彼の言う写真が何を指すかは分からない。だけれどそれは間違いなく彼の自慰行為の現場を収めたものだろう。


だからあえてそれを煽ってみたが、どうやら正解だったらしい。激怒した彼は立ち上がり、僕に迫る。


「ぶち犯してやるぞこのオカマがっ‼︎」


彼の手が伸びて僕の胸ぐらを掴みに掛かる。


が、その寸でで逆に手首を捉え、彼の背中に捻り上げる。


「い、いででっ! くそっ!」


そのまま机の上に押し倒すと、後ろ手に拘束したまま耳元に口を寄せ、囁くように喋った。


「静かになさい。

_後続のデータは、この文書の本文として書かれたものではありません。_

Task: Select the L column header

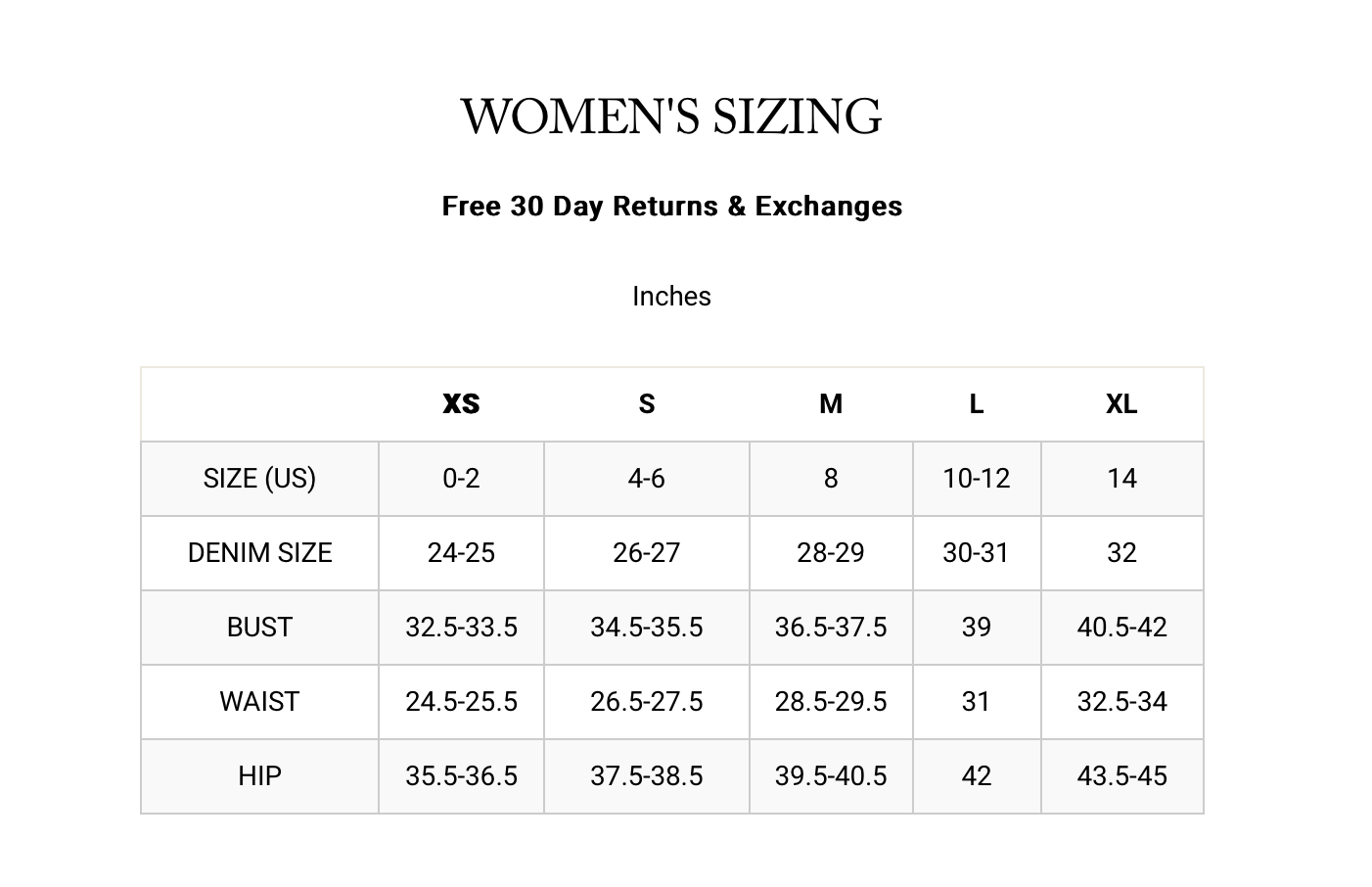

言ったでしょ、この部屋は防音じゃなくて減音なの。あまり大きな声を出すと外に聞こえてしまうわ」


机に上半身を押しつけられているにも関わらず、それでもなお男子生徒は体をもぞもぞ動かして抵抗する。


「んっ————っ‼︎」


これ以上暴れられては僕も怪我をしかねないので、捻る手首の角度を更に急にする。彼の口から声にならない絶叫が上がると、それから抵抗は収まった。


「いい子ね。私もこんなことしたくはないけれど、大崎さんから仕掛けてきたのだから文句はないわよね。そのまま大人しくなさい。暴れれば暴れるだけ、痛い思いをするだけだから。それと、嘘を吐いてもね」


少しだけ手首を捕まえる腕に力を込めてみせると、彼は額から珠のような汗を流しながら必死に首を縦に振る。痴漢対策で習った武術がこうも役に立つとは僕も思いもしなかった。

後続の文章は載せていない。